# Reading text
[START]
S-8 POS 1 tm2215755d2_s8pos.htm S-8 POS

 

As filed with the Securities and Exchange Commission on May 18, 2022 

Registration No. 333-188741

 

 

UNITED STATES 

SECURITIES AND EXCHANGE COMMISSION 

Washington, D.C. 20549

 

 

 

Post-Effective Amendment No. 1 

to
FORM S-8 

REGISTRATION STATEMENT 

UNDER THE 

SECURITIES ACT OF 1933

 

 

 

FIRST INTERNET BANCORP 

(Exact name of registrant as specified in its charter)

 

Indiana   20-3489991
(State or other jurisdiction of incorporation or organization)   (IRS Employer Identification No.)
     
8701 E. 116th Street
Fishers, Indiana
  46038
(Address of principal executive offices)   (Zip Code)

 

 

 

FIRST INTERNET BANCORP 2013 EQUITY INCENTIVE PLAN 

(Full title of the plan)
[END]
# Extracted records
[START]
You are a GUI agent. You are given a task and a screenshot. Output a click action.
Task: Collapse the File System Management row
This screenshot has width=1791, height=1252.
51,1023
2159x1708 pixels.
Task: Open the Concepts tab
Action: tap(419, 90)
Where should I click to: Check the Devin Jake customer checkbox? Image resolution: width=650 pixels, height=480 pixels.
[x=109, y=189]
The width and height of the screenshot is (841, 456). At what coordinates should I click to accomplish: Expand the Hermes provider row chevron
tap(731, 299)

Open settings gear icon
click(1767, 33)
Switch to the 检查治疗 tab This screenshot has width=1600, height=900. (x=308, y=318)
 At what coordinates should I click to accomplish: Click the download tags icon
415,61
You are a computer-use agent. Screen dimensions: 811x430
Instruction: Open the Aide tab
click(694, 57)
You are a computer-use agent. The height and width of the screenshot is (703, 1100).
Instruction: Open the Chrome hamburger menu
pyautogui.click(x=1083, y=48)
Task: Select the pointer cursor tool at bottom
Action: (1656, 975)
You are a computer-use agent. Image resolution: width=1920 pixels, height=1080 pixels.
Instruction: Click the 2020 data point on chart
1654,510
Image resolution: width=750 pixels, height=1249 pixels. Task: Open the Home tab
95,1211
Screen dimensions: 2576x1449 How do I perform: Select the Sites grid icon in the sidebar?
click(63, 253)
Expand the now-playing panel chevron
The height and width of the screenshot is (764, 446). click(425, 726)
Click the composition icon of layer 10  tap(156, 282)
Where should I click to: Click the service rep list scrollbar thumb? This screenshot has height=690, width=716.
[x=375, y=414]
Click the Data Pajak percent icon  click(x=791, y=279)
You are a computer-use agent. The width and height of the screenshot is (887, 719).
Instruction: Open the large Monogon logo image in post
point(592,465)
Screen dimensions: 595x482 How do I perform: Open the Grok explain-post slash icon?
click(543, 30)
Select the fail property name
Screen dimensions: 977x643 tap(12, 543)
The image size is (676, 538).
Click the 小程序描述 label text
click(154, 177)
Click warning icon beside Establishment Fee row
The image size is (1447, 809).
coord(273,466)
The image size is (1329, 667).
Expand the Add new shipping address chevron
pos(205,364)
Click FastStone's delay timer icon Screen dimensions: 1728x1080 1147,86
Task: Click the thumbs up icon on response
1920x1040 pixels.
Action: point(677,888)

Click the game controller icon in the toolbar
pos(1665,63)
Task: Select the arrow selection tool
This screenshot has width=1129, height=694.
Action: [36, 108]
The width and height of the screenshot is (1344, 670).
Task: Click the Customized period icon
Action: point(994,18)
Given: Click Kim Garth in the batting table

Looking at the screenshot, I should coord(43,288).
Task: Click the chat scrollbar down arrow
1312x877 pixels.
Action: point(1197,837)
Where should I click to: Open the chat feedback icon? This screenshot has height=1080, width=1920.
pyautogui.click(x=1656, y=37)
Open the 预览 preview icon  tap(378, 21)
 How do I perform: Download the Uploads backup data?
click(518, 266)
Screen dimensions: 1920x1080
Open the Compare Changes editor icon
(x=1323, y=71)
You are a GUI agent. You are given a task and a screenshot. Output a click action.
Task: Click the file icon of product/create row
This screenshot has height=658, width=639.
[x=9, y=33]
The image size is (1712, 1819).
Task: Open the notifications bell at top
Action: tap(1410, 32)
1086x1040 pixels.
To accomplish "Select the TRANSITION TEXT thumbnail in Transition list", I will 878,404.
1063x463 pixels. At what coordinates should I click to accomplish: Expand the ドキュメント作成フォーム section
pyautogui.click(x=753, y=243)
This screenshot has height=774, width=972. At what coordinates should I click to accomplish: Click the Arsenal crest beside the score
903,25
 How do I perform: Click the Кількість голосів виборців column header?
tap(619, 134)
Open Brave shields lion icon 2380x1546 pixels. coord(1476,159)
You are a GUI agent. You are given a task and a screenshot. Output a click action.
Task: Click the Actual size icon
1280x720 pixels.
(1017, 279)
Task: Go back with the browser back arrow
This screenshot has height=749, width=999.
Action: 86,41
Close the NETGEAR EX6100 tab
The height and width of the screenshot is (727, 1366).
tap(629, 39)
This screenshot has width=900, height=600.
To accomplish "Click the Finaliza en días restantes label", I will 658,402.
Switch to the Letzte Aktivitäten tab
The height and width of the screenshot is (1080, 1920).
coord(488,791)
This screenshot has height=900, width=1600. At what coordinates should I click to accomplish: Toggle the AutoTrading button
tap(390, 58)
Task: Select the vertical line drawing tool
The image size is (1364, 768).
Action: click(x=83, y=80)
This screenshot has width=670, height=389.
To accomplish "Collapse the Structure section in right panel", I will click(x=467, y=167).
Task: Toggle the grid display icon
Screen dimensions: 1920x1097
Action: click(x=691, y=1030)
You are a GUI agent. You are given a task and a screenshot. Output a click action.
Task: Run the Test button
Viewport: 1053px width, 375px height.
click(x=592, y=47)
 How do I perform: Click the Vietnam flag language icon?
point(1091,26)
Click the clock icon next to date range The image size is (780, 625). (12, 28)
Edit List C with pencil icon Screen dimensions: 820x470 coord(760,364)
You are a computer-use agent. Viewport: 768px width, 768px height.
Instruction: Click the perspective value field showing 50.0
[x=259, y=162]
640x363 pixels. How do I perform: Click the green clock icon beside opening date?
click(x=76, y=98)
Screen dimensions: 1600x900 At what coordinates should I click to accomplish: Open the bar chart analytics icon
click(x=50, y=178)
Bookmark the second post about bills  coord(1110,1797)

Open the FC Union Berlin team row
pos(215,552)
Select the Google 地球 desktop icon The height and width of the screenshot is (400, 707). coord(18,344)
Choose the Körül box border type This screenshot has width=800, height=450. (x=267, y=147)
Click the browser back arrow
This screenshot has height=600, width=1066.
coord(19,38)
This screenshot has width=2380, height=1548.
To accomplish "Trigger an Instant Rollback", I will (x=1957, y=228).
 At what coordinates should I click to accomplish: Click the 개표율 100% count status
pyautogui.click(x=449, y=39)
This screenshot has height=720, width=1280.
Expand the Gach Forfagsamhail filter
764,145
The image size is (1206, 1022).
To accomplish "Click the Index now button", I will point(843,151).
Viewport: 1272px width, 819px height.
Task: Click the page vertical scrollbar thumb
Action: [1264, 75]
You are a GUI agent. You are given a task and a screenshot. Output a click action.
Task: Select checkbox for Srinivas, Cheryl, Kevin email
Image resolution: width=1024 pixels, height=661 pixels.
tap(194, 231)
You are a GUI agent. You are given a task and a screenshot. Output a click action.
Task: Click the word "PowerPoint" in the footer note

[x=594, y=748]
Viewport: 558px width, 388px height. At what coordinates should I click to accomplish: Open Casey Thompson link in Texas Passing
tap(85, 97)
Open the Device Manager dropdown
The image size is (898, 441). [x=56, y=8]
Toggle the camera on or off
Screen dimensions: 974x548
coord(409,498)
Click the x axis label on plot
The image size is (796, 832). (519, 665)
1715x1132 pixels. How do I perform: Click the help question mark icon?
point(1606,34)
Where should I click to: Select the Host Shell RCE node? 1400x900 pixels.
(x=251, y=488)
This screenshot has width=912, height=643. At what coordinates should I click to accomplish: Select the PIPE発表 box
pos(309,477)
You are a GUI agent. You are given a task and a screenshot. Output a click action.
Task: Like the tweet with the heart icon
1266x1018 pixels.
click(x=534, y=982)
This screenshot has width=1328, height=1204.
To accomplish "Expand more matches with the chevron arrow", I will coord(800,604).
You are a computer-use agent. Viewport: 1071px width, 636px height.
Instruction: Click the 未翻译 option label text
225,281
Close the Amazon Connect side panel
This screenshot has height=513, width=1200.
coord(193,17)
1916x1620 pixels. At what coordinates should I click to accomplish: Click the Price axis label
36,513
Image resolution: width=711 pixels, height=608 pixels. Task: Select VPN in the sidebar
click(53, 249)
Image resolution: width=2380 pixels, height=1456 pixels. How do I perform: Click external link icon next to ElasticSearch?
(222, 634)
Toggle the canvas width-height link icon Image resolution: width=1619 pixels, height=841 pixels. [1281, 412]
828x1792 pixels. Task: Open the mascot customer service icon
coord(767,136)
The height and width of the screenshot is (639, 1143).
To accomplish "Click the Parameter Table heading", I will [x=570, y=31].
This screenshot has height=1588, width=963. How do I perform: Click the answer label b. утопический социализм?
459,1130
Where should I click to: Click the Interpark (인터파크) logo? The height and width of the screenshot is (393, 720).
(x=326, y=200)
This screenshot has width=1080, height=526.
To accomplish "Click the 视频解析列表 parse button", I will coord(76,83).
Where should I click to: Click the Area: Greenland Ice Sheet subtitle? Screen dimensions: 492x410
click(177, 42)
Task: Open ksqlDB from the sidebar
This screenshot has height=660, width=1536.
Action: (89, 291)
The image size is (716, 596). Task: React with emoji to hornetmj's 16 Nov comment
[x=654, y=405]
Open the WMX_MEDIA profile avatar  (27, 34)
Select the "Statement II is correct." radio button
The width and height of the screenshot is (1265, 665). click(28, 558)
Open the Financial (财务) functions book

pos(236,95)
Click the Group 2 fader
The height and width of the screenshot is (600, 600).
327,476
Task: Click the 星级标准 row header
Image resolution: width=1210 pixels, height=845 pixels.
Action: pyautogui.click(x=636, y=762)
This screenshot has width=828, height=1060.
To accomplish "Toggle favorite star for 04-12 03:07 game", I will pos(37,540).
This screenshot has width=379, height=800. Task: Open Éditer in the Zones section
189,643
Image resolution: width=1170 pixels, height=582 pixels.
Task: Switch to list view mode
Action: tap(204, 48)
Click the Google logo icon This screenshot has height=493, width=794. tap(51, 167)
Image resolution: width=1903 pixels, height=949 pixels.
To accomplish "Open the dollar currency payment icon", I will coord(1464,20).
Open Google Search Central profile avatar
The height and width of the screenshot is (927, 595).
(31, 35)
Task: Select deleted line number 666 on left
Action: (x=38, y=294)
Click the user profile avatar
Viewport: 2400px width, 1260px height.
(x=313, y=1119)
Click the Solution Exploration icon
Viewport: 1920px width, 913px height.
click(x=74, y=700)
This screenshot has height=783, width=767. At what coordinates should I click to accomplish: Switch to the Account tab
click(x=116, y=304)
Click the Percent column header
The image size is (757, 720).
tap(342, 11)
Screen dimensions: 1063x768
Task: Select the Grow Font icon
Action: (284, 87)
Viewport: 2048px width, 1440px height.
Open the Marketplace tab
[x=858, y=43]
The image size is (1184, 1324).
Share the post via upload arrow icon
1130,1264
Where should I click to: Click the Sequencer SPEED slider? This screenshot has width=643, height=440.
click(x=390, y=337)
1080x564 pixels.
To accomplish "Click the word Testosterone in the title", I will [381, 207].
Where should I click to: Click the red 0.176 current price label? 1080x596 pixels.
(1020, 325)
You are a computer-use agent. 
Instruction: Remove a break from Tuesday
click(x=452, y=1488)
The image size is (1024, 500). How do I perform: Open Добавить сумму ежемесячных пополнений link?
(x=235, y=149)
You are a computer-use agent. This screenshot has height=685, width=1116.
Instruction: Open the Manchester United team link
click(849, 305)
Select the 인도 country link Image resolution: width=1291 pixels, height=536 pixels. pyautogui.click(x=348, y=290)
[END]
# What the task asks
Quote every caption that appears in parentheses in the filing cover page above.

# Complete output
- (Exact name of registrant as specified in its charter)
- (State or other jurisdiction of incorporation or organization)
- (IRS Employer Identification No.)
- (Address of principal executive offices)
- (Zip Code)
- (Full title of the plan)